There is a fundamental irrationality found in Modern Physics which is a massive misunderstanding of the difference between concepts and objects. Missing this leads one down the road of an absurd Platonic Realism where conceptual ideas exist in reality and have effects on real physical objects.
I don't doubt that Relativity's equations are practical and applicable in reality. What I doubt is the ultimate understanding of what it is that the equations describe. I would liken it to chemical knowledge before the atomic explanation of chemistry. We may have known that certain objects changed at certain temperatures and we knew that mixing one thing with another would produce whatever desired result, ect.- but we had no idea what physical mechanisms actually determined the process.
The basic difference between objects and concepts is something that confuses people of all fields of study, so I thought it would be helpful to take the time to explicate this distinction fully before picking apart specific physical theories.

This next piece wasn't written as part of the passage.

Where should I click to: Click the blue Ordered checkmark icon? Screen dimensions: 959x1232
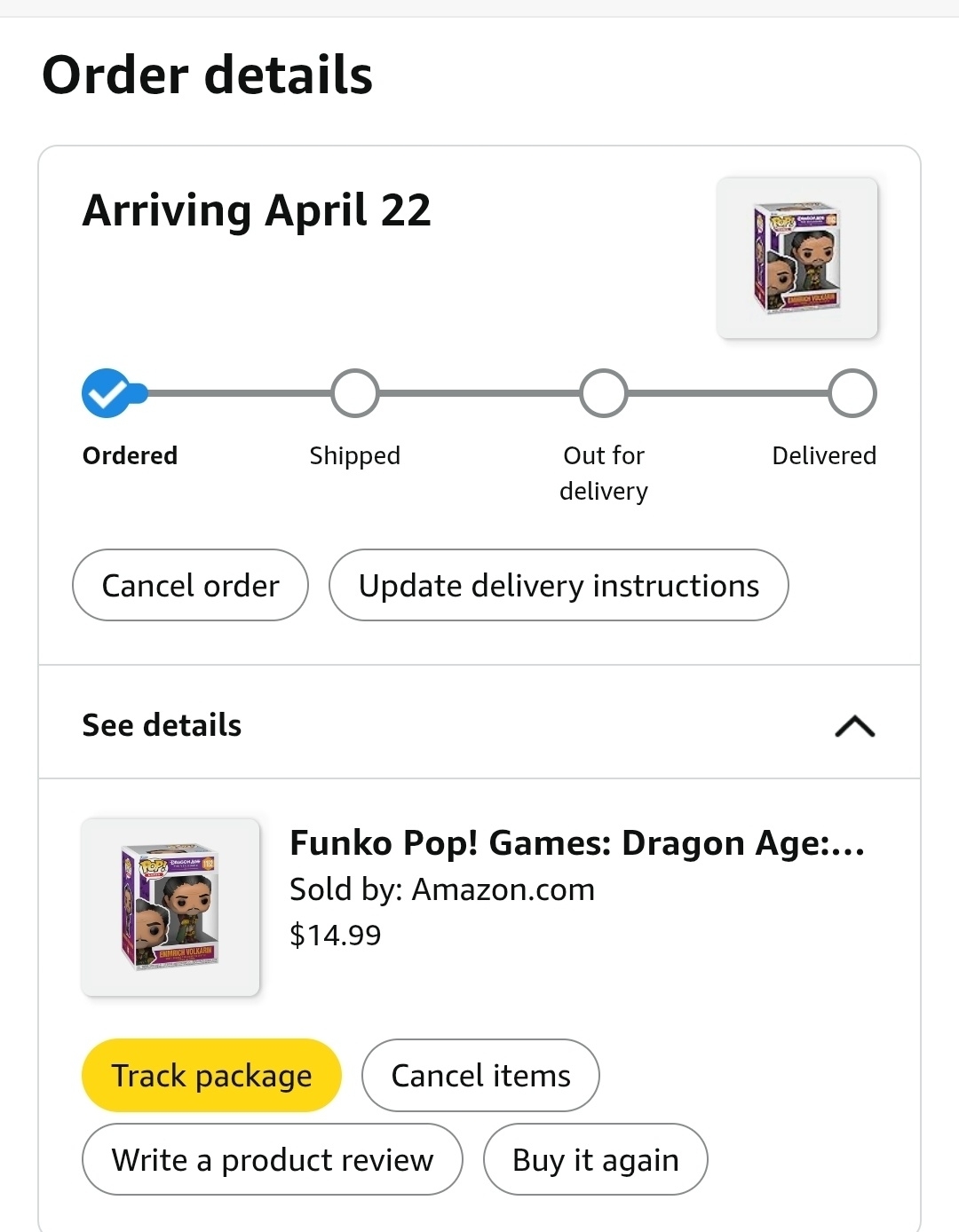click(107, 393)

The difference is very simple: objects are individual things with a shape of it's own. Concepts are relationships between two or more objects. If something is an object then we would be able to identify it by pointing to it and uttering it's name. If something is an object we can draw it. If an object exists then in addition to shape it has location.
Concepts have no shape of their own since they merely describe the way two or more objects relate to one another. They cannot exist.
Here's a basic example. Objectively, air exists. Something exists if it has a physical presence. Shape and location. Air is an object with a shape and a location. Conceptually, the wind is a motion of air This concept of wind is solely the result of the motion of air particles. With this the difference becomes clear. "Air" refers to the physical structure of the object, "wind" is a concept which distinguishes a particular motion of air (EDIT: I changed the previous example because it was confusing more than anything).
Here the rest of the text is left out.